What are your biggest challenges in writing a great book?
What are your struggles and roadblocks? What keeps you from getting it done? What’s the area where you need the most help?
As usual, Mary Jo, TIME. 😉 (Does it surprise you to hear that from me? lol!) I’ve had ideas since I was a child (other than what we are doing now with the history materials), and so many of them seem like things I will not be able to get to until I’m near retirement, just because I do not have enough hours in the day! I do find, however, that in delegating the chores and details of my life that I really don’t need to do myself (even at the point of paying others to do them–my time is more valuable in the long run), it frees up more time in my schedule so that I can actually entertain the thought of pursuing one of these dreams…
Also, wondering if it will be worth all the time and energy I know would be needed to reach the finish line. Will it be a success or will if flop? Will I reach the right market or will I create something that could really be something and fail in marketing it well?

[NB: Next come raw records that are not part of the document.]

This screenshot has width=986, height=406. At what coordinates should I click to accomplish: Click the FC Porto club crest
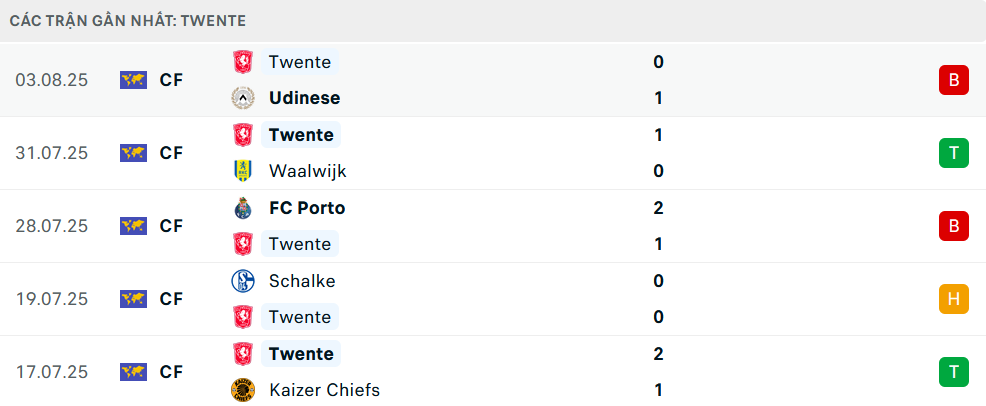click(242, 208)
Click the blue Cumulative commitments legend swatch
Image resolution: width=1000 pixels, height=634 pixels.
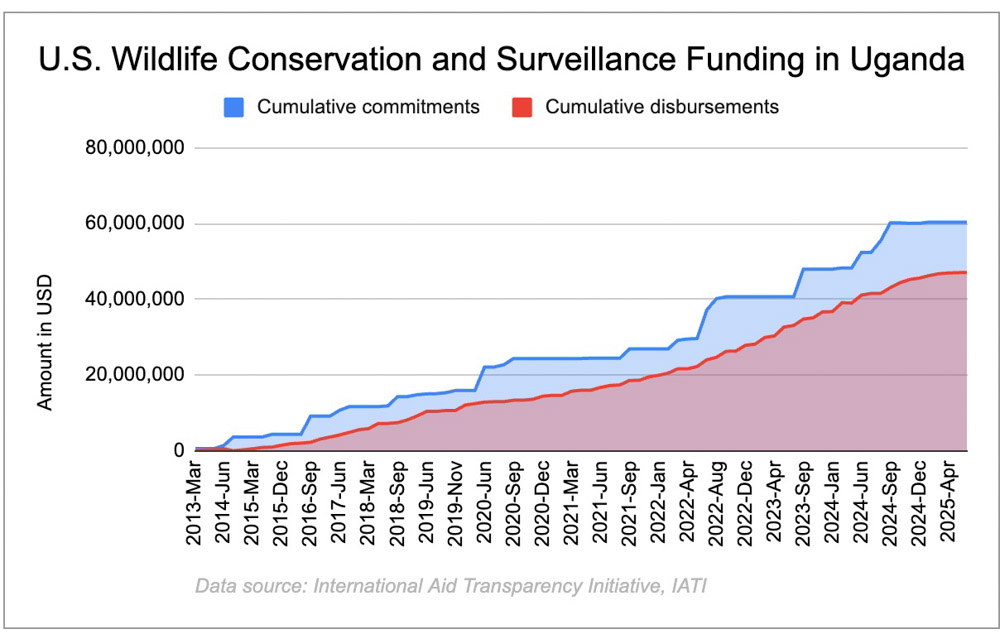tap(234, 107)
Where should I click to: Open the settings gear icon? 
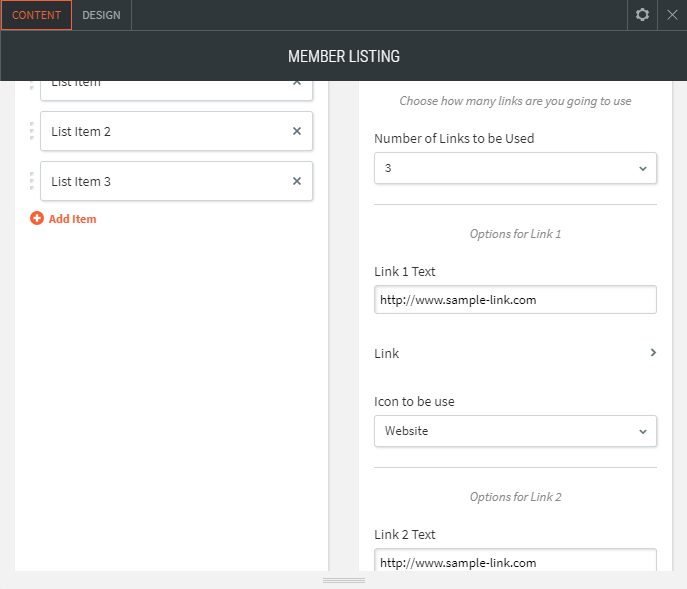pos(642,15)
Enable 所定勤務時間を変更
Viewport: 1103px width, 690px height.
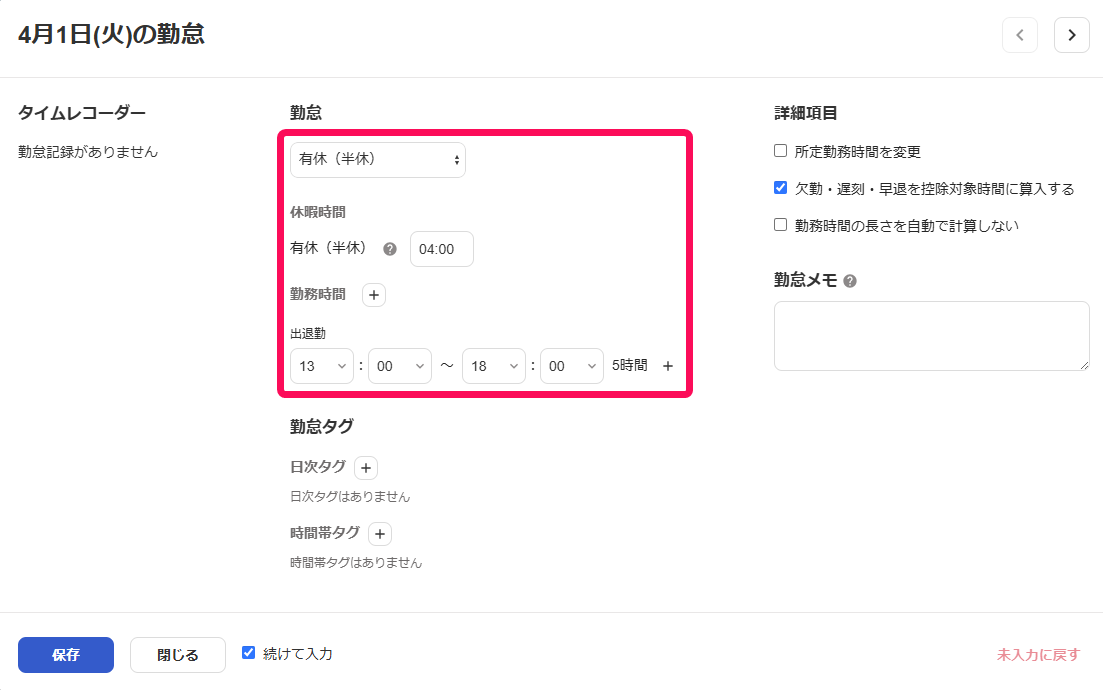pos(780,150)
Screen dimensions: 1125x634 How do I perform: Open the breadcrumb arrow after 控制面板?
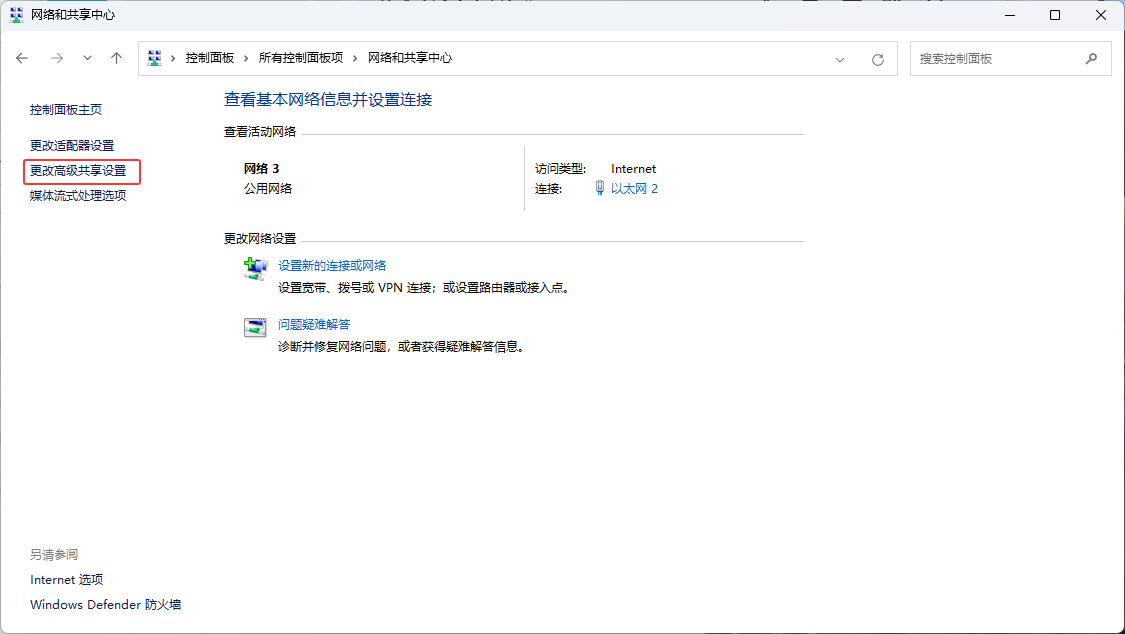point(247,58)
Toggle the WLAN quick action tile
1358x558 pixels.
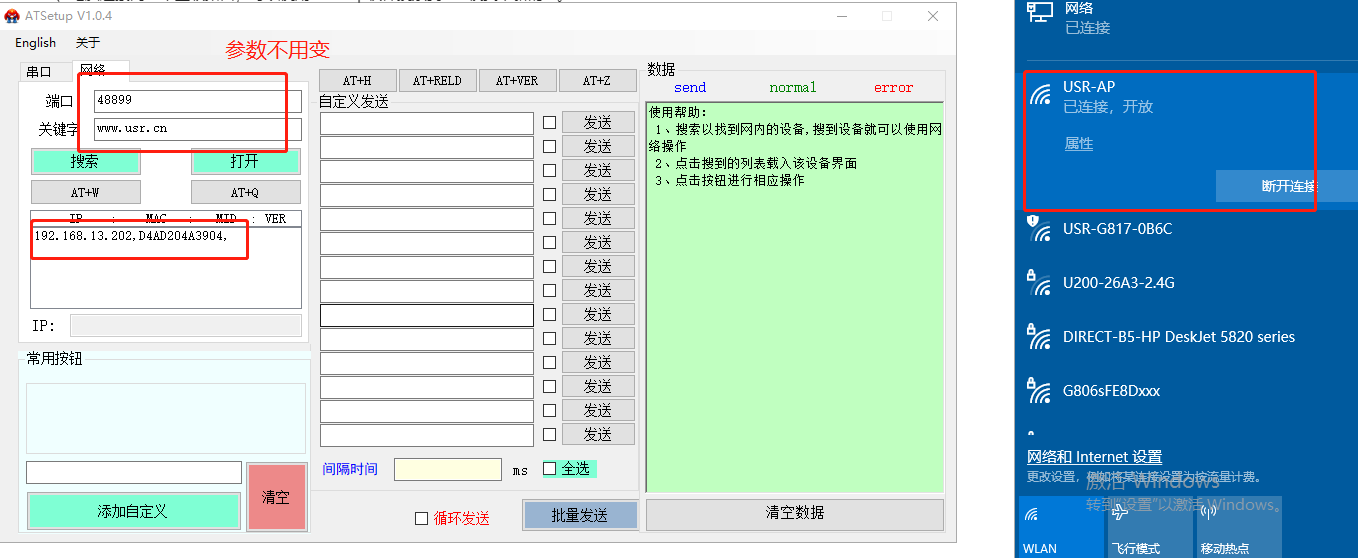coord(1060,527)
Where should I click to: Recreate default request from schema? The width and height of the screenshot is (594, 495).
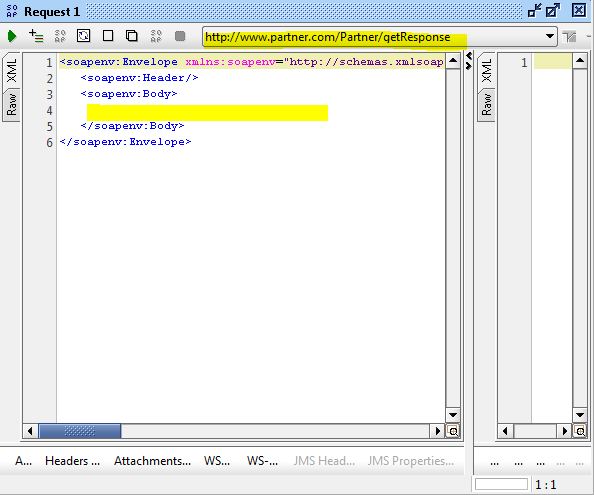point(83,36)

My greatest challenge in writing a book is confidence. I love to write, and I am currently working on a book. However, I wonder if it will mean something to anyone else or if I will be the only one who likes it. Since I am a first-time author, I fear sharing my ideas with anyone for fear of discouragement or rejection. A confidant or support group who will also critique honestly and lovingly is crucial, I believe, for a first-time author.
Good question, Mary Jo. I just sent in a finished chapter to my editor, my contribution to a collection of 10 women’s stories of overcoming challenges, due to be published in a month or so.
It will be my first offline published work, so it’s quite exciting!
But I can’t tell you how looooonnnng I put off putting the finishing touches on that chapter! First there were the Christmas holidays, then New Year’s, then my father became ill and passed away, then I was sick for a couple of weeks…and most of that time, there was that subconscious nagging that I had this important unfinished work to address.
Finally, telling the editor I’d have it finished and back to her within 24 hours, I sat down to conquer what felt like an insurmountable obstacle. All of a sudden, I realized what my adversary had been all along…FEAR!
That’s probably not that surprising to anyone but me…”After all, this book about being an overcomer! LOL! How could my problem be fear!?!” (Obvious newbie to this publishing bit, I know!)
But as the finishing touches to the chapter flowed out, I realized I had been afraid to really put myself out there, on paper, and perhaps have stamped on my imaginary author’s passport: “failed,” or worse yet, “uninteresting, trivial”.
I had no problem telling “my story” to anyone in person, or even from a stage, but there was simply something about having it on paper that forced me to deal with the fact that this story would be read and I would be judged (positively or negatively). I was particularly afraid that my story would come across as that of someone who’d spent waaaaay too much time “navel-gazing,” so to speak…thinking too much of herself and the challenges of her life.
Well, I finally determined I would not let this opportunity slip through my fingers, like many before. “THIS ONE” I would offer my best, all of me, emotionally naked and vulnerable and I’d simply have to survive negative comments that might come with the positive. No matter what the reaction, I figured I had to conquer my own fears or they would forever conquer me.
Whatever the reaction when this does come out in a month or so, I’m already fine with it. The fear left me, in this instance, as soon as I pressed send! LOL!
So Mary Jo, this first publication is not a complete book of my own composition, since I’m a co-author. But I think the issue of dealing with all those what-ifs we spent so much time imaging would be great to address. Perhaps you have some solutions that would prevent that tendency to procrastinate when uncertainty of the outcome prevails.
Any hints, Mary Jo?
I’ll have to agree with Amy… TIME!
But, the truth is: I do have time, if I knew how to break up the work into 5-minute, 15-minute, and 30-minute chunks. Sometimes, I’ll have a half-hour while waiting for something to happen. Rather than surfing through email, it would be great to knock out six 5-minute slices of a chapter, or two 15-minute slices, or one big 30-minute slice.
So, my question is: How do I realistically break up the work so that I can work on the right-sized slice when the time becomes available?